Le projet de loi sur le renseignement a passé son ultime examen. Le Conseil constitutionnel, saisi par François Hollande lui-même pour calmer les critiques grandissantes et par plus d’une centaine de députés de tous bords, a rendu sa décision jeudi soir. La partie n’était pas gagnée. L’un des artisans du texte nous confiait au moment de l’annonce de la saisine s’attendre à des réserves du Conseil, sans exclure des censures purement et simplement. Les sages en ont finalement validé l’immense majorité.

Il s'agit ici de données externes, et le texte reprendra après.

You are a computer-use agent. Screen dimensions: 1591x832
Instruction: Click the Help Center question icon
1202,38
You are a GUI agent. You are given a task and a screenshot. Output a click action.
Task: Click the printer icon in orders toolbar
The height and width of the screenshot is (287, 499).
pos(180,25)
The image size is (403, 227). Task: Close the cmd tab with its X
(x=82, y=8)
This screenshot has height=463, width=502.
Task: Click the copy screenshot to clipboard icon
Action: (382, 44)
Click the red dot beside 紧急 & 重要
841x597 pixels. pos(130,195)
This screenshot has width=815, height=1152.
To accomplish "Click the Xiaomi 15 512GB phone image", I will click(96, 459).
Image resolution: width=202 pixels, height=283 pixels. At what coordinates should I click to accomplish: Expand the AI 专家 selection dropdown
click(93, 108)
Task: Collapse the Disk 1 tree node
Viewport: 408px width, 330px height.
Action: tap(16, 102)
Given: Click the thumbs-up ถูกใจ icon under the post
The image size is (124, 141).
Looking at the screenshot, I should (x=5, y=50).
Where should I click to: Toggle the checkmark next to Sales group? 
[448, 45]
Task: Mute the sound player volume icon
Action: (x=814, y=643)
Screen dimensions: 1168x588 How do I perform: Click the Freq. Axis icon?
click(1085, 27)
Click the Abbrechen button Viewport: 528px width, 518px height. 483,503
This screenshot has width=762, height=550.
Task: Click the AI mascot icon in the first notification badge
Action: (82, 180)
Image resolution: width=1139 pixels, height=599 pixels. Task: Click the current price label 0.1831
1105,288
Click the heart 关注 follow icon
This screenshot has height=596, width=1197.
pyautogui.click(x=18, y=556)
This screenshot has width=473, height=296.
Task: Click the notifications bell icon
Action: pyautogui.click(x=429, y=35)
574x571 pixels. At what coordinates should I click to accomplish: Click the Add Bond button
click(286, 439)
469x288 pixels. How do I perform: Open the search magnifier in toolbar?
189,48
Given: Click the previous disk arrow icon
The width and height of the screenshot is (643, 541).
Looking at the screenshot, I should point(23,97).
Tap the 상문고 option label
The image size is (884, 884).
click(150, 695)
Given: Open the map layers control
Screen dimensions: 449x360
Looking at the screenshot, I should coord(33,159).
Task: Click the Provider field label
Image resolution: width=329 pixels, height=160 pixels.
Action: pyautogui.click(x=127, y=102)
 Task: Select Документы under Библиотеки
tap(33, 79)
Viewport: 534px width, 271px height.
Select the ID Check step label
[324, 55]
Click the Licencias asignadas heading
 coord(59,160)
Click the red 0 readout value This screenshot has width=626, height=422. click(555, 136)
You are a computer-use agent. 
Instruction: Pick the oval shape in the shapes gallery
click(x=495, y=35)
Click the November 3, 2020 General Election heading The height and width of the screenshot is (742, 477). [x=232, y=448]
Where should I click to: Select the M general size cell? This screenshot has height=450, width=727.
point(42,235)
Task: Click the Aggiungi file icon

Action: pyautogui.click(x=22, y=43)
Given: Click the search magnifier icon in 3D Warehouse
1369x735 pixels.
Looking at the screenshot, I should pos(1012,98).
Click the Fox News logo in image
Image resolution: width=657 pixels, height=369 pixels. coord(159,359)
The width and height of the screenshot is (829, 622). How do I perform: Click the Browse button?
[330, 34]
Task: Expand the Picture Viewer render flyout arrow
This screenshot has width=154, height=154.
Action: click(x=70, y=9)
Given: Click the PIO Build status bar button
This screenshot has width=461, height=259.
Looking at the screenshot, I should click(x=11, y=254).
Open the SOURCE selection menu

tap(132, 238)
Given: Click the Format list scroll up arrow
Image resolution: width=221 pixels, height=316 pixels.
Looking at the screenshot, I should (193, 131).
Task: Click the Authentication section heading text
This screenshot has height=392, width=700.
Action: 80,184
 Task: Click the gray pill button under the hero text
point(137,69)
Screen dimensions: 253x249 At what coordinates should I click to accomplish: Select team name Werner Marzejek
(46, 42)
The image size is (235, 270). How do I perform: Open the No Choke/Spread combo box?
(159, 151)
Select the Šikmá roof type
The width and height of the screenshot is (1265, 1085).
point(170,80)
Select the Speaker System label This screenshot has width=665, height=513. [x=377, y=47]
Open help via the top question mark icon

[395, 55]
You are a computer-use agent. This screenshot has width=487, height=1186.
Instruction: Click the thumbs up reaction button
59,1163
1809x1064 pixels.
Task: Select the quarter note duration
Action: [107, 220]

Quels points entérinent les sages ?

Tout au long du débat — écourté par la procédure accélérée —, les opposants ont mis en exergue les dispositions problématiques du texte. Le Conseil constitutionnel n’y a rien vu à redire, confirmant la constitutionnalité des principaux points d’achoppement : l’élargissement des motifs justifiant des surveillances par les services de renseignement, l’utilisation de techniques très intrusives, l’augmentation des durées de conservation des données interceptées, la fragilité du contrôle par une commission pas assez outillée, l’instauration de dispositifs de surveillance de masse. Même les boîtes noires, installées chez les opérateurs Internet pour «détecter des connexions susceptibles de révéler une menace terroriste», sont conformes, juge le Conseil.

Qu’invalident-ils ?

Les sages ont tiqué sur trois points. L’un d’eux est mineur : un article empiète sur le domaine réservé des lois de finance. Censuré. Deux autres sont plus sensibles. «L’urgence opérationnelle» d’abord, qui permet aux services d’agir sans aucune autorisation. Le Conseil constitutionnel juge qu’elle porte «une atteinte manifestement disproportionnée au droit au respect de la vie privée et au secret des correspondances». Les mesures relatives à la surveillance internationale aussi ont été censurées.

Les opposants avaient soupçonné un loup, dénoncé l’absence de vrai contrôle et la mise en place d’un «filet de sécurité» pour les services qui pourraient recourir à cette procédure allégée en cas de besoin. La commission consultative ne se prononce pas lorsque les services veulent écouter une communication «émise ou reçue» à l’étranger, dont la définition précise reste floue. Tout comme ce qu’il advient de ces écoutes. Le texte de loi renvoie simplement à un décret en Conseil d’Etat, qui sera classifié, donc secret. Insuffisant en termes de «garanties fondamentales accordées aux citoyens pour l’exercice des libertés publiques», écrit le Conseil constitutionnel, qui censure l’article.

C’était justement un décret secret du Conseil d’Etat, pris en 2008, qui régissait jusqu’ici l’espionnage massif à l’étranger. L’Obs en a révélé le contenu et la généalogie. De par sa situation géographique, la France possède un atout de taille. Trois importants câbles sous-marins par lesquels transite le trafic Internet passent par l’hexagone. Depuis 2008, la DGSE dispose de stations d’espionnage sur les câbles, écrit l’Obs, pour ramasser tout ce qui y passe, ou presque. L’organe de contrôle des écoutes se contente de donner des autorisations par pays, et non par cible (Monsieur X, tel 06, telle adresse e-mail). Le chalutage se poursuit depuis dans une opacité remarquable (le Conseil d’Etat parle à propos des décrets secrets de «légalité occulte»). Le projet de loi devait l’encadrer, mais ses ellipses n’ont pas convaincu les sages…

Quels recours reste-il ?

Après la décision du Conseil constitutionnel, les possibilités sont limitées. La Cour européenne des droits de l’homme peut se prononcer. Encore faut-il la saisir et donc épuiser toutes les voies de recours internes. Le texte de loi a mis en place une procédure ad hoc pour contester la légalité d’un placement sous surveillance. Quand le texte entrera en vigueur, le demandeur devra d’abord s’adresser à la commission de contrôle nouvellement créée (la CNCTR), puis au Conseil d’Etat. Avant de pouvoir contester enfin devant la Haute Cour européenne, qui se pencherait alors sur le texte.

«Il n’est pas possible de ne pas partir d’un cas précis», explique Laurence Blisson, secrétaire général du Syndicat de la magistrature. Elle avance une autre piste : les questions préjudicielles posées à un juge d’instruction, qui les transmet au Conseil d’Etat. Quant à la Cour européenne des droits de l’homme, elle rend ses décisions en moyenne au bout de quatre ans. Les boîtes noires ont quelques années tranquilles devant elles.